В первый же вечер, оставшись один на один с книгой, отец Гурий с трепетом разогнул ветхие листы. Кроме заглавия и «титула», писанных полууставом, текст был непонятен отцу Гурию. Знаки-буквицы, дразняще знакомые Азы, Буки и Веди, порхали по трем строчкам, переворачивались вниз головой и никак не желали слагаться осмысленно. Иные из них напоминали воинов, изготовившихся к бою, другие были похожи на человеческие фигурки в молитве, некоторые походили на жуков, на переплетенные стебли растений или наивные рисунки детской руки… Это был очень древний, неизвестный отцу Гурию тайнописный алфавит.

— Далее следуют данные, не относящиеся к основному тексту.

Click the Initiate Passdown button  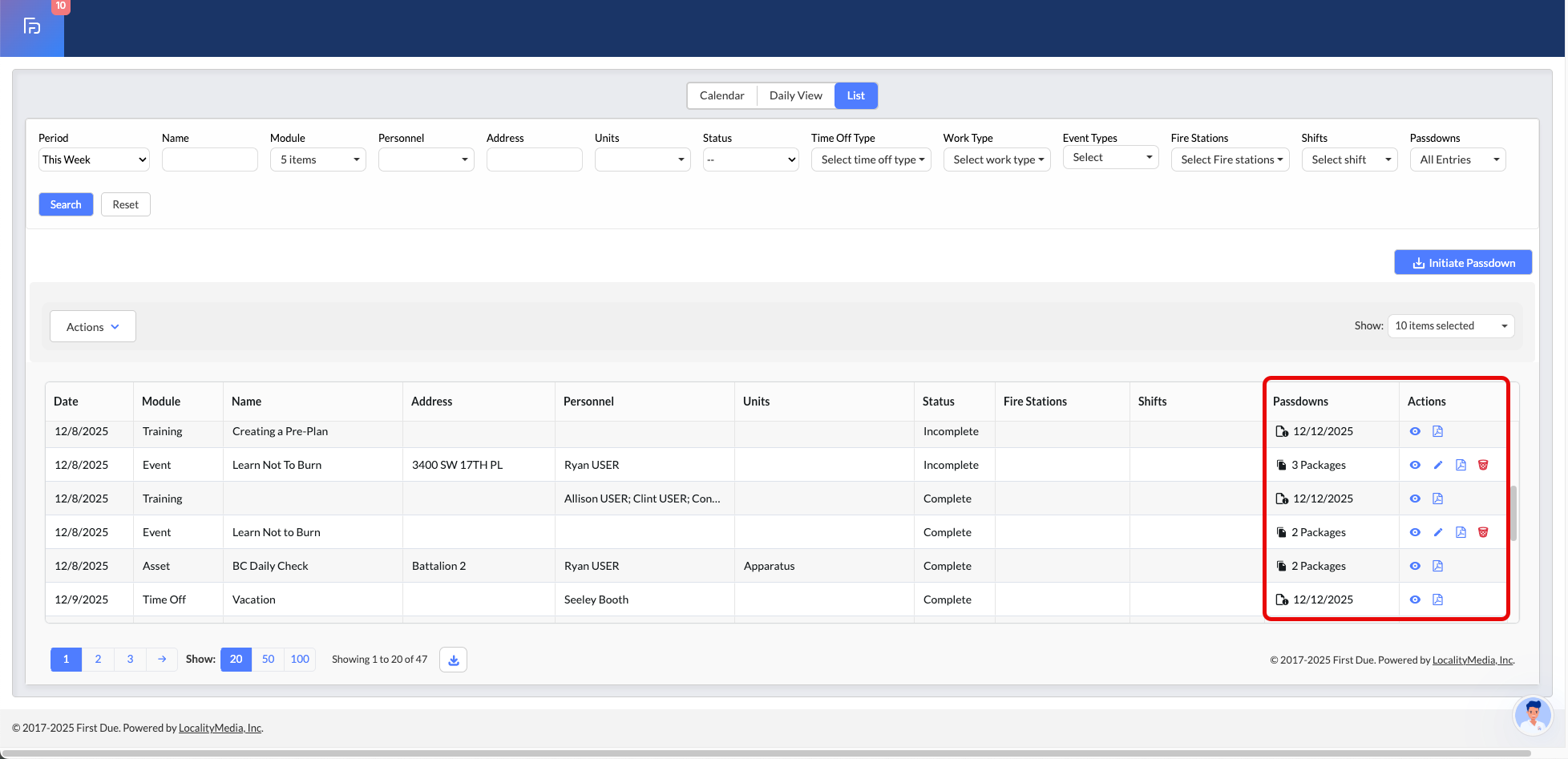(1463, 263)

Древними рукописями он интересовался с ранней юности. Изредка на его пути попадались невнятные разрозненные свидетельства о существовании какой-то древней русской грамоты. «В старовину люди грамоте знали, иной грамоте, чем теперь, а писали ее крючками, вели черту Богови, а под нее крючки лепили и читать по ней знали…» — припомнил он что-то из этнографических изысканий Миролюбова. Буквы таинственной книги тоже теснились по трем линиям. Нижняя линия определенно означала земную твердь, а верхняя, вероятно, небо. Срединная же открылась ему как человеческий путь во плоти. Именно такое написание существовало и в санскрите. Возможно ли, что книга была написана на какой-то разновидности этого древнего языка русским монахом Авелем?

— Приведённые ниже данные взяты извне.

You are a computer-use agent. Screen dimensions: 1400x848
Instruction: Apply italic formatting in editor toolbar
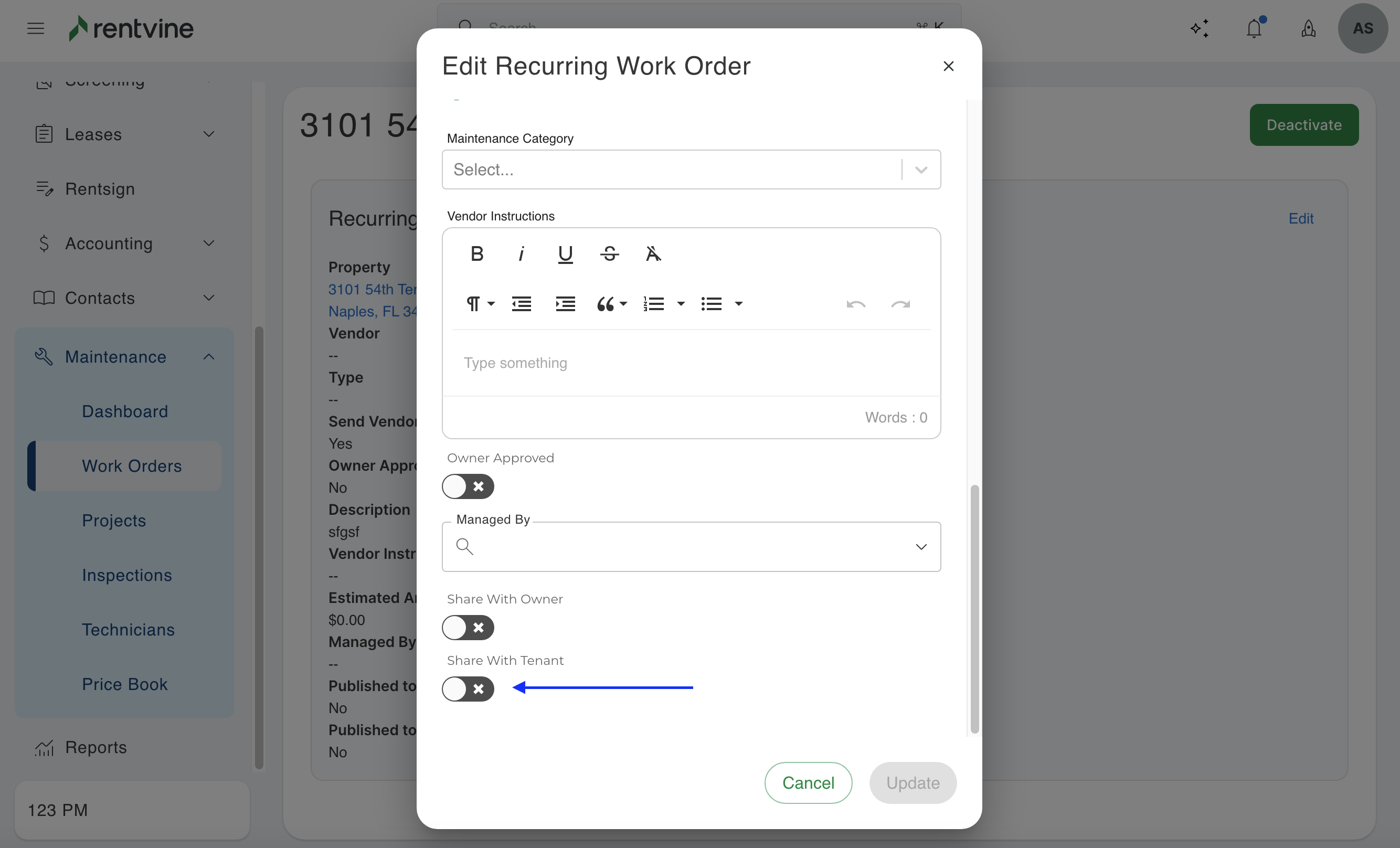click(521, 253)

Вечером Прощеного Воскресения отец Гурий, размягченный и растроганный светлой печалью прошедшего дня, решился на несколько неожиданный шаг. Помня святоотеческое наставление, что «брат братом помогаем, яко град тверд», он завернул заветную «книгу» в расшитый серебряной нитью покровец и, прихватив кое-что из собственных записок, отправился к своему духовному собеседнику, монаху Серапиону. Он думал во всем открыться брату. Серапион обязательно поможет ему получить настоятельское благословение и братской молитвой укрепит на пути.
После вечерней трапезы монастырская братия уже разошлась по келиям, но до Всеобщего Правила оставалось несколько часов. Двор был пуст. Легкая поземка кольцами свивалась на пути отца Гурия. Начиналась метель. Грубые, армейского образца ботинки не спасали от мороза. Низко опустив голову, он брел навстречу ветру, бережно, как спящего младенца, прижимая к груди книгу и предаваясь своим размышлениям: «…Мусульмане ведут свое летоисчисление от Хиджры пророка. Иудеи чтут свою хронологию „от Сотворения Мира“. И было это в 3671 году до рождества Спасителя. Вероятно, исконное русское летоисчисление „от Сотворения Мира“ также предполагает какое-то решающее событие в жизни и культуре словен и руссов. Может быть, семь с половиной тысячелетий назад было положено начало русской хронологии, записи исторических событий? А может быть, была написана некая священная книга „Сотворение Мира“? Неужели русской письменности уже тысячелетия?..» — роились крамольные мысли под его потертой камилавкой.
— Молитвами Святых Отец наших Господи помилуй нас, — пропел он дребезжащим тенорком монастырское приветствие.
— Аминь и Слава во веки веков, — привычно ответил из-за двери хозяин кельи.
Серапион открыл дверь и на пороге по-братски облобызал отца Гурия. Брат Серапион был погодок отца Гурия, то есть, по монашеским меркам, еще молодой человек. Ласково-внимательное выражение его лица делало излишними всякие извинения за неурочное, довольно позднее вторжение. Отец Гурий некоторое время вглядывался в черты брата Серапиона, приятно оживленные тонким, чуть нервным румянцем. Он словно примеривал к его лицу, сияющему тихой радостью свидания, свою тревожную тайну. Среди братии инока Серапиона отличала легкая, но всегда уместная светскость в обращении, а также «словесность и книжность». Все это, вместе взятое, и позволило ему благодатно трудиться секретарем при настоятеле обители.